Self-reports of height and weight, which are used to calculate HR and to estimate age-sex-BMI category-specific HRQL estimates, systematically underestimate true weight and overestimate true height. The results of this study may not reflect health expectancy estimates according to BMI calculated using measured height and weight. In order to assess the extent of this bias, we conducted sensitivity analyses using a previously published algorithm  that adjusts self-reported BMI values so that they more closely approximate directly-measured values. While estimates calculated using this correction factor did not appreciably differ from uncorrected estimates, the HR for obese class 1 went from being marginally significant at the p < 0.05 threshold to being no longer significant at that threshold. In addition, the LE calculated for obese class 1 was higher than that of normal weight men and women but was not significant at the p < 0.01 level. This leads us to conclude that the association between obese class 1 men and women for decreased mortality risk and increased LE is a weak one and should be interpreted with some caution.

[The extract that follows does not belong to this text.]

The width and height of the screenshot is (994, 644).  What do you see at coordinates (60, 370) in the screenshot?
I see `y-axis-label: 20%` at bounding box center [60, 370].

The current study also did not report on health expectancy using other measures of body weight (e.g., waist circumference, skinfold thickness, waist-to-height ratio), as none of these alternatives are available in the National Population Health Survey. These measures can provide more accurate representations of adiposity, and consequently health risk, by distinguishing between lean and fat body mass [37, 43].
Since the goal of this study was to describe HALE by BMI at the population level, we did not adjust for any socioeconomic or behavioral factors. We did however assess the effect of tobacco smoking on our study results by introducing a smoking covariate (“ever” versus “never” tobacco smoker) into the adjusted mortality hazard ratio model. The smoking covariate did not significantly change the estimates and was therefore not included in this report. This finding is consistent with previous recent research on mortality by BMI category using NPHS study data , although reduced sample size in that study may have decreased the power to detect effects. Since our study is based on the same cohort, we may have experienced the same decrease in power. Majer et al., using a much larger sample size (n = 66,331), found that daily smokers had a lower LE compared to never-smokers of the same BMI category. However, their study also observed that patterns of life expectancy between each BMI category did not change appreciably when stratifying by smoking status . Whether factors such as tobacco smoking, alcohol consumption, physical activity level, education, and income moderate observed levels of HALE by BMI group could be examined in future studies. It would also be important to consider that some of these factors commonly treated as confounders are part of the causal web surrounding behavior, BMI, and health, and a strategic approach considering potential mechanisms underpinning the observed relationships should take this into account.